This case can be handled analogously to Case 2 and we obtain

$$\begin{aligned} \hat{T}_i = 2 \hat{t}_{s,i} \quad \text {and} \quad \hat{t}_{s,i} = \sqrt{\frac{\hat{z}_{P,i}(0)-\hat{z}_{P,i}(\hat{T})}{u_{max}}}\text { if}\ \hat{z}_{P,i}(0)-\hat{z}_{P,i}(\hat{T})\ge 0. \end{aligned}$$

The above analysis reveals the shortest times \(\hat{T}_i\), \(i\in \{1,2\}\), in which the i-th state can reach its terminal boundary condition. The minimum time \(\hat{T}\) for a given terminal position is thus given by the value function V of \(\text {OCP}_L(x_{E,T},y_{E,T})\) (=minimum time function) with

$$\begin{aligned} V(x_{E,T},y_{E,T}) = \max \{ \hat{T}_1,\hat{T}_2\} = 2\max \left\{ \sqrt{ \frac{| x_{P,0} - x_{E,T} |}{u_{max}}}, \sqrt{ \frac{| y_{P,0} - y_{E,T}|}{u_{max}}}\right\} . \end{aligned}$$
(18)

That is, the final time is defined by the component i with the largest distance \(|\hat{z}_{P,i}(\hat{T})-\hat{z}_{P,i}(0)|\). For this component, the control is of bang-bang type with one switch at the midpoint of the time interval. The remaining control can be singular and it is not uniquely defined. The value function is locally Lipschitz continuous except at the point \((x_{E,T},y_{E,T}) = (x_{P,0},y_{P,0})\), compare Fig. 1. This point, however, is of minor interest because interception takes place immediately.

Fig. 1.
figure 1

Value function of lower level problem with data \(x_{P,0} = y_{P,0} = 0\), \(u_{max}=1\).

Fig. 2.
figure 2

Numerical results for the bilevel optimal control problem: Trajectories of pursuer (lines with ‘+’) and evader (lines with boxes, top), controls of the pursuer (middle), controls of the evader (bottom).

Fig. 3.
figure 3

Left picture: Trajectories of pursuer (lines with ‘+’) and evader (lines with boxes) for \(\psi _E(0)=\pi /4\). Right picture: Trajectories of the pursuer (lines with ‘+’) and the evader (lines with boxes) for different initial yaw angles of the evader.

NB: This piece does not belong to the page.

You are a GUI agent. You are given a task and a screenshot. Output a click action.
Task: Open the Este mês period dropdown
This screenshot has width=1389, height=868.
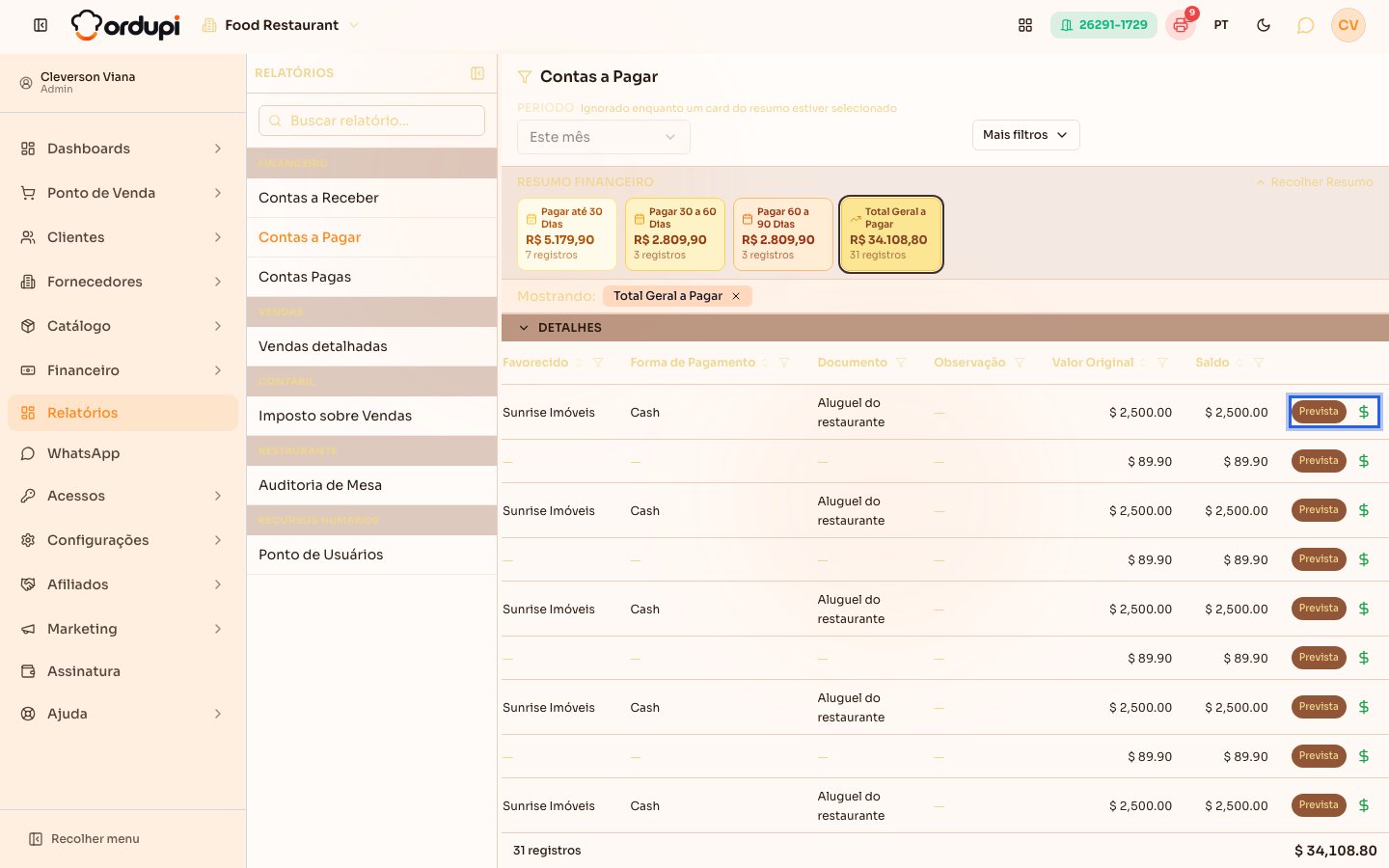tap(604, 137)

The equivalent single level problem (SL-OCP) reads as follows:

Minimize ( 8 ) subject to the constraints ( 9 )-( 14 ), ( 15 )-( 17 ) with \((x_{E,T},y_{E,T})^\top = (x_E(T),y_E(T))^\top \) and the non-smooth constraint

$$\begin{aligned} T \le V(x_E(T),y_E(T)). \end{aligned}$$
(19)

3.3 Numerical Results

For the numerical solution of the single level problem SL-OCP we applied the direct shooting method OCPID-DAE1, [13]. The non-smooth constraint \(T\le V(x_E(T),y_E(T))\) with V from (18) was replaced by a continuously differentiable constraint which was obtained by smoothing the maximum function and the absolute value function in (18). Figure 2 shows a numerical solution of the pursuit-evasion Stackelberg bilevel optimal control problem for the data \(v_{E,0}=10\), \(\psi _E(0)=\pi /4\), \(\alpha _1=10\), \(\alpha _2=0\), \(w_{max}=0.5\), \(v_{E,max}=20\), \(a_{min}=-5\), \(a_{max}=1\), \(u_{max}=5\), \(N=50\), \(T\approx 18.01\). Figure 3 shows several trajectories for the pursuer and the evader for different initial yaw angles covering the interval \([0,2\pi )\).

Remark 2

The constraint (19) may become infeasible under discretization. Instead, the value function \(V_h\) of the discretized lower level optimal control problem should be used. However, since \(V_h\) is hardly available for all kinds of discretizations, we use instead the relaxed constraint \(T \le V(x_{E}(T),y_E(T)) + \varepsilon \) with some \(\varepsilon > 0\).

4 Conclusions and Outlook

The paper discusses a specific bilevel optimal control problem and its reformulation as an equivalent single level problem using the value function of the lower level problem. For a sample problem it is possible to compute the value function analytically and to solve the overall bilevel problem numerically using a direct discretization method. This first numerical study leaves many issues open that have to be investigated in future research for the general problem setting. Amongst them are smoothness properties of the value function, representation of subdifferentials, the development of appropriate solution methods for non-smooth problems, and the derivation of necessary (and sufficient) conditions of optimality for the class of bilevel optimal control problems.